> **What the exercise asks**
Scan the entries below for "gear" and copy each line that holds it.

[Stored records]
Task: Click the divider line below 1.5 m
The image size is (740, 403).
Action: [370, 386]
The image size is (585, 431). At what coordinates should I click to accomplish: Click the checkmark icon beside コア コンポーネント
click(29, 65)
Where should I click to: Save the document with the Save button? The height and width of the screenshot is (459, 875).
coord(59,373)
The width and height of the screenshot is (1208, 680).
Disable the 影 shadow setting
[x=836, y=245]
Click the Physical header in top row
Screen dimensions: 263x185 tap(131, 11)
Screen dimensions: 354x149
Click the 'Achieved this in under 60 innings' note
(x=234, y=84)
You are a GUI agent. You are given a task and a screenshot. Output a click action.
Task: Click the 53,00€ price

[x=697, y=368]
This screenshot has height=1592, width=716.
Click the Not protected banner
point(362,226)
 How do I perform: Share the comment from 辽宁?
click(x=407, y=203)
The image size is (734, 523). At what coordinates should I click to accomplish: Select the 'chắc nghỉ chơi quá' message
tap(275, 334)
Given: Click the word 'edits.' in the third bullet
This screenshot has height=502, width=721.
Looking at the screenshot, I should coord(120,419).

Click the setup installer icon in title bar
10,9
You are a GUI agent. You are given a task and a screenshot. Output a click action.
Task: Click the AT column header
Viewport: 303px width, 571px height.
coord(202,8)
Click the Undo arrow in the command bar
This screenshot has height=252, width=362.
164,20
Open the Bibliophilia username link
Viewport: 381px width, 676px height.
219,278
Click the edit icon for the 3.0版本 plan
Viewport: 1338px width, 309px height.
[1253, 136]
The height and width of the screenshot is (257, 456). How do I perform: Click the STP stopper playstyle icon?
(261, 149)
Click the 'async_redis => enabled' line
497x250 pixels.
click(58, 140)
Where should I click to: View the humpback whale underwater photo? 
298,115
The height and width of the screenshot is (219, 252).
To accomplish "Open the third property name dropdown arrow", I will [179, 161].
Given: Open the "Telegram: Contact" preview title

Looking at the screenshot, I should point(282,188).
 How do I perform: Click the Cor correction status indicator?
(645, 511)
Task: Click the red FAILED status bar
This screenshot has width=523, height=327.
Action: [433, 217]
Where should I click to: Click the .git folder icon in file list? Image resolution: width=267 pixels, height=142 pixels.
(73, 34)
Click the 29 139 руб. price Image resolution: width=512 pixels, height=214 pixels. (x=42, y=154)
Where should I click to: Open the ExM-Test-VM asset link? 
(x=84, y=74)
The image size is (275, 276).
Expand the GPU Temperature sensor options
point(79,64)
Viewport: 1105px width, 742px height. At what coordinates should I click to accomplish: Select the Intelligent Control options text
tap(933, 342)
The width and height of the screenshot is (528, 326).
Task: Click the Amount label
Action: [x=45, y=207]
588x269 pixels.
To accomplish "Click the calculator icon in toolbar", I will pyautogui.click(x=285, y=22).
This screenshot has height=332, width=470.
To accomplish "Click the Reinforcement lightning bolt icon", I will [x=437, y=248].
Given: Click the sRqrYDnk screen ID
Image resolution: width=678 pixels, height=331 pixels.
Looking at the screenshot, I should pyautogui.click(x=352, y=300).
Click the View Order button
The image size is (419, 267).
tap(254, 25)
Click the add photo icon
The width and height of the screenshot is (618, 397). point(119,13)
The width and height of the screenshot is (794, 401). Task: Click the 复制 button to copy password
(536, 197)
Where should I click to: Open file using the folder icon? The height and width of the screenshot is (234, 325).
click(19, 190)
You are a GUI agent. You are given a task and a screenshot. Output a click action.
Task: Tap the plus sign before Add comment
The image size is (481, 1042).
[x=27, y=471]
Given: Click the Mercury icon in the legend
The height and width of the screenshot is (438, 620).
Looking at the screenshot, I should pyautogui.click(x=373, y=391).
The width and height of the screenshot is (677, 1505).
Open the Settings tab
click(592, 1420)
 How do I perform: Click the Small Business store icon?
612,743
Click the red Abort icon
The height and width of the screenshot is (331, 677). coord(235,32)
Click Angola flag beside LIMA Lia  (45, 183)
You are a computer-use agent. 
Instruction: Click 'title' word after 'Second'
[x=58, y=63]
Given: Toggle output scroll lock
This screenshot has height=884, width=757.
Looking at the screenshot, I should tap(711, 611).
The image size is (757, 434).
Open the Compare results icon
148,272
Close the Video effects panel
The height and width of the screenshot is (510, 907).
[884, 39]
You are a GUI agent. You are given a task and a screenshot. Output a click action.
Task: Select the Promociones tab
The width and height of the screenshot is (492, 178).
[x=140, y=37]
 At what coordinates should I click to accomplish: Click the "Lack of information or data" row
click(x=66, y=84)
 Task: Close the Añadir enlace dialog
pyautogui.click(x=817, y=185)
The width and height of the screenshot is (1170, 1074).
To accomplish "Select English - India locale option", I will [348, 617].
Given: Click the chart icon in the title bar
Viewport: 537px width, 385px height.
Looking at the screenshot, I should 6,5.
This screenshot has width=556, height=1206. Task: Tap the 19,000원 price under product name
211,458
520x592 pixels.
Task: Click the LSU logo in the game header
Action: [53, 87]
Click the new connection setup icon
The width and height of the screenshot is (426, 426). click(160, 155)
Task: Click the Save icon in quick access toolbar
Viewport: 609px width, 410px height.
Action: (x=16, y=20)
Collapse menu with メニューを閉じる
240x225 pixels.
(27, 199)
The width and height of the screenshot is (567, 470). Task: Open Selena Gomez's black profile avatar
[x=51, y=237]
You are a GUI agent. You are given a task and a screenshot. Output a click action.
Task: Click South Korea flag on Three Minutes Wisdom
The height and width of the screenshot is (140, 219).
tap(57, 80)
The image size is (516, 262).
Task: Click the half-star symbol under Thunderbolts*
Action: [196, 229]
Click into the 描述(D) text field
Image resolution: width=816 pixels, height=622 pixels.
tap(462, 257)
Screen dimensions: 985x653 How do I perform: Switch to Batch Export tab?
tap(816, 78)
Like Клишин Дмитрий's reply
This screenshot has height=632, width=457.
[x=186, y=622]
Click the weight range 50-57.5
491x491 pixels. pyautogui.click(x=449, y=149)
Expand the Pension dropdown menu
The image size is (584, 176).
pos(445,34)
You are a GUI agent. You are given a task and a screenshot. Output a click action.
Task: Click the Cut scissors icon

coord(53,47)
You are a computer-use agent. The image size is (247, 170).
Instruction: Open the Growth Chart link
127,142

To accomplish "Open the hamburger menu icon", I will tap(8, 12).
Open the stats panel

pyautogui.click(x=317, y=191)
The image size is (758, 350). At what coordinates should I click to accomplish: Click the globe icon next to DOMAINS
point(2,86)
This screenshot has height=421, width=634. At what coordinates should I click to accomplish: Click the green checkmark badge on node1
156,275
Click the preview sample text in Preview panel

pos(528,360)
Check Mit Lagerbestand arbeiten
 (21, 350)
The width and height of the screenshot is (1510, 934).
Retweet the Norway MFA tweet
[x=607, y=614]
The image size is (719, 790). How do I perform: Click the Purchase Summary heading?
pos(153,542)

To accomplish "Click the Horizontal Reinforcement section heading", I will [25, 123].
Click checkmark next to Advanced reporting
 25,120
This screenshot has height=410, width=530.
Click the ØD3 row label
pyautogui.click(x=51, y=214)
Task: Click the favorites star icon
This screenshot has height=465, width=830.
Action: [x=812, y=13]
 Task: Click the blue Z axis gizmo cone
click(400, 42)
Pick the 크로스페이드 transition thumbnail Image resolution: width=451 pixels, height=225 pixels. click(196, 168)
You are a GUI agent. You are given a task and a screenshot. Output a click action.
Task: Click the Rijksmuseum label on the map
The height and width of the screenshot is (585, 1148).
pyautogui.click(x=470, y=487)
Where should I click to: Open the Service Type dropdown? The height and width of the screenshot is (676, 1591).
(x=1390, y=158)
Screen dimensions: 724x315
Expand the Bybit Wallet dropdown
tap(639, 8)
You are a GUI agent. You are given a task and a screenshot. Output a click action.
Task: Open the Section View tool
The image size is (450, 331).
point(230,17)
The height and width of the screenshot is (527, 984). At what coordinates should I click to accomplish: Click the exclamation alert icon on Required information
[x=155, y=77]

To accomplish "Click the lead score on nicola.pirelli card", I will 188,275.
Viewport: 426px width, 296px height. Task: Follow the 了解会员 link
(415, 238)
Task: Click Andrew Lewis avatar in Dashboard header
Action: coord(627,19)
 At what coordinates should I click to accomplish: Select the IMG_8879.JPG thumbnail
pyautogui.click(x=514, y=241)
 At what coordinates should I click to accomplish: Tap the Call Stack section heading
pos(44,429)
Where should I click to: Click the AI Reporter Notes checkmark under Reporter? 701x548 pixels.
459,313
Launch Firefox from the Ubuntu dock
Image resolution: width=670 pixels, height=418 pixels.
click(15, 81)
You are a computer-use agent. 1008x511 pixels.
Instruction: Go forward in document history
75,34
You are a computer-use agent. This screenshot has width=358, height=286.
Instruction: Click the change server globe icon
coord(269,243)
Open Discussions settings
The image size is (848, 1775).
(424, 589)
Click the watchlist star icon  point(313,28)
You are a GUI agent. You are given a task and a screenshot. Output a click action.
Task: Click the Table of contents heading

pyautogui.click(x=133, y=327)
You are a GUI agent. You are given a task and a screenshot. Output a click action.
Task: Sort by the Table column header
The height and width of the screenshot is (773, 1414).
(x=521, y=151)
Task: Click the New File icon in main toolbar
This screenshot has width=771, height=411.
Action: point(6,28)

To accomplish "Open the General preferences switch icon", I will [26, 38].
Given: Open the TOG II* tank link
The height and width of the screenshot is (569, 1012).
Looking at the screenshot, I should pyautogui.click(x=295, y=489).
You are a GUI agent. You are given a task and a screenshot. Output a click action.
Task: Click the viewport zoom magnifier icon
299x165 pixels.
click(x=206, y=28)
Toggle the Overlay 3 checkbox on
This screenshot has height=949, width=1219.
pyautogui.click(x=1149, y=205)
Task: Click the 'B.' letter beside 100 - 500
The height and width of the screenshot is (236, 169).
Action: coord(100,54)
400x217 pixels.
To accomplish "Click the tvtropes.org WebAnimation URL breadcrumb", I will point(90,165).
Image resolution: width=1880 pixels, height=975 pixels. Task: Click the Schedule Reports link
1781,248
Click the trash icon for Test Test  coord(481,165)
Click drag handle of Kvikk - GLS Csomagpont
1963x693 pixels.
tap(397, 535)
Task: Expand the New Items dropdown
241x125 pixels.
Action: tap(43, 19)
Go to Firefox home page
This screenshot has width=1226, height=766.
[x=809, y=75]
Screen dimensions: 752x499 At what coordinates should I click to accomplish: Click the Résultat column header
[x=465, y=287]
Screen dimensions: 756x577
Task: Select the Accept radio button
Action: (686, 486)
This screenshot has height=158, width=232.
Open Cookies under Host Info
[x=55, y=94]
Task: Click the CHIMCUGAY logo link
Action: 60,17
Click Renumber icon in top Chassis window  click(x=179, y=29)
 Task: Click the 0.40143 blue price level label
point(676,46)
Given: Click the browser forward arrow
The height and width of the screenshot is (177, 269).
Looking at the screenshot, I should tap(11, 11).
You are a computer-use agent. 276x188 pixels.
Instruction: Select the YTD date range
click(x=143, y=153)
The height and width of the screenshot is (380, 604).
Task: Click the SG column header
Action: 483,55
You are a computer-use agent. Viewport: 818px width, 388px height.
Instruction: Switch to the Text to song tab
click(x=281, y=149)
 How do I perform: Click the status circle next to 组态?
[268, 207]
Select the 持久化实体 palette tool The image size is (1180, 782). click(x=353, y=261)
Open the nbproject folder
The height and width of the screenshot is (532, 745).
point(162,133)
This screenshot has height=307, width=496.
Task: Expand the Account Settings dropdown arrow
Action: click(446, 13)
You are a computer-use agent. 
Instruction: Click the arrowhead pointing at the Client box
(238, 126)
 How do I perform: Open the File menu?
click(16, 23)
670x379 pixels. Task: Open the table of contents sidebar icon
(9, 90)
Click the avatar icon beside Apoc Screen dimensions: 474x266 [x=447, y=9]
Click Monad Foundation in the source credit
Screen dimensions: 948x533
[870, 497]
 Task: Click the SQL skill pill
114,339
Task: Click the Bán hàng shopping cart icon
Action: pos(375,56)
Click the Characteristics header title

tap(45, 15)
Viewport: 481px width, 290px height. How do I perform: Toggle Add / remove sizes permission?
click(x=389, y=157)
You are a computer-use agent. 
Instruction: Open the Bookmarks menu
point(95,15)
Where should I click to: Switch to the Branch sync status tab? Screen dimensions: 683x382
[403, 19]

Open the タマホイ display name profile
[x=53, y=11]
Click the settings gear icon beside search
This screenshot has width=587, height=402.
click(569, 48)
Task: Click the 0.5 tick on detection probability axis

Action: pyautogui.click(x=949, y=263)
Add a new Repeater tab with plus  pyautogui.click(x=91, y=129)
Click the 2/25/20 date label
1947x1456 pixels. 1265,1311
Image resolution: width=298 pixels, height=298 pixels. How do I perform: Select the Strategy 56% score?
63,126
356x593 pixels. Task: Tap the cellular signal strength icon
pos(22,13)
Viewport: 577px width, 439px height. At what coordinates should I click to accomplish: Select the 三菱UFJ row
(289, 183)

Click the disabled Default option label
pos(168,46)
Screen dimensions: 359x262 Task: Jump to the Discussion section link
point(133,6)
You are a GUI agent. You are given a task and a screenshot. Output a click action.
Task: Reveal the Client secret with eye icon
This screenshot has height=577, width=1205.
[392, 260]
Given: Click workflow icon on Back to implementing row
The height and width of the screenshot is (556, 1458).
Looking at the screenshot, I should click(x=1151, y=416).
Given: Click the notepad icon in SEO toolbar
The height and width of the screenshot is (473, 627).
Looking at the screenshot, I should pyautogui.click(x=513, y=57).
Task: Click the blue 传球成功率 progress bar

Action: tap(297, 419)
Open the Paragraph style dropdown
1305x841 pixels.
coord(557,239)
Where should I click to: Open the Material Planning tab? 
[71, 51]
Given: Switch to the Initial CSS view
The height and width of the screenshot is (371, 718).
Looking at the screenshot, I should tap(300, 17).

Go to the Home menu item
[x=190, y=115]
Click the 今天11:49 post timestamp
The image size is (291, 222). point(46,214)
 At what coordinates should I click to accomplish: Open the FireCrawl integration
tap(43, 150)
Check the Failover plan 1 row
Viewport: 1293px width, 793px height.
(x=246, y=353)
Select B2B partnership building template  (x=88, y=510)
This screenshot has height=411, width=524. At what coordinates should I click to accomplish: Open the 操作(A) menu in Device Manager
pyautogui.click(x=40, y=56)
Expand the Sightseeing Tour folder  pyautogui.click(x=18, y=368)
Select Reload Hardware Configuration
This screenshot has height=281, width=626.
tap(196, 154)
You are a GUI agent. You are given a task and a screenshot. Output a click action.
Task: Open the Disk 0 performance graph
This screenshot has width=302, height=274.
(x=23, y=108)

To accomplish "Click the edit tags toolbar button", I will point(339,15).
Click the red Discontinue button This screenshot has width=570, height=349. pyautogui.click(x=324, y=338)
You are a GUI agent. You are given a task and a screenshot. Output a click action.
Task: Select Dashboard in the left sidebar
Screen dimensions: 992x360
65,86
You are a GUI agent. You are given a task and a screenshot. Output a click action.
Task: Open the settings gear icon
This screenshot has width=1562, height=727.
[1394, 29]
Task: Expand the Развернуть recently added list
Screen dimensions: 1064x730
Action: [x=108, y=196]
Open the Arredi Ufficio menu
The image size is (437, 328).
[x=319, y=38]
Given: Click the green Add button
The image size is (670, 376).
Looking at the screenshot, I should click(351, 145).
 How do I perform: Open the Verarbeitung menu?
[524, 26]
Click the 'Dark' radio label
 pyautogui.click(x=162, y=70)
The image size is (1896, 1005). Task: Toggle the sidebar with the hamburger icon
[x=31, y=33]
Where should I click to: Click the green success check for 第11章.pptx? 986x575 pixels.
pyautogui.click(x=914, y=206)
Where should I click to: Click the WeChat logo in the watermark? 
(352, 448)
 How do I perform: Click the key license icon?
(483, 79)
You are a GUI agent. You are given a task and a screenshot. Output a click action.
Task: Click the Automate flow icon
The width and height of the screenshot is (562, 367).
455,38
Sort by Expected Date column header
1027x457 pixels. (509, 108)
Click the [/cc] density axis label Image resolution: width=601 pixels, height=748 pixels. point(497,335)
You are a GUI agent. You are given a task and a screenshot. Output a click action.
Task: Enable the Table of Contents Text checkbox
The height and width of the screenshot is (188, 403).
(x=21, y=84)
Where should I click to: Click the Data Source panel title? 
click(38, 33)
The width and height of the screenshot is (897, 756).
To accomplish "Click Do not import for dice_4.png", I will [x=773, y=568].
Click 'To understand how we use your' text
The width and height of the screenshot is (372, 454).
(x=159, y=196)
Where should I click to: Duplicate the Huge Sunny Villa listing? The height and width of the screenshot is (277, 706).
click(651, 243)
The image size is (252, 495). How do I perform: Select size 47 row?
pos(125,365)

> **Answer area**
Click the settings gear icon beside search
Task: Open the settings gear icon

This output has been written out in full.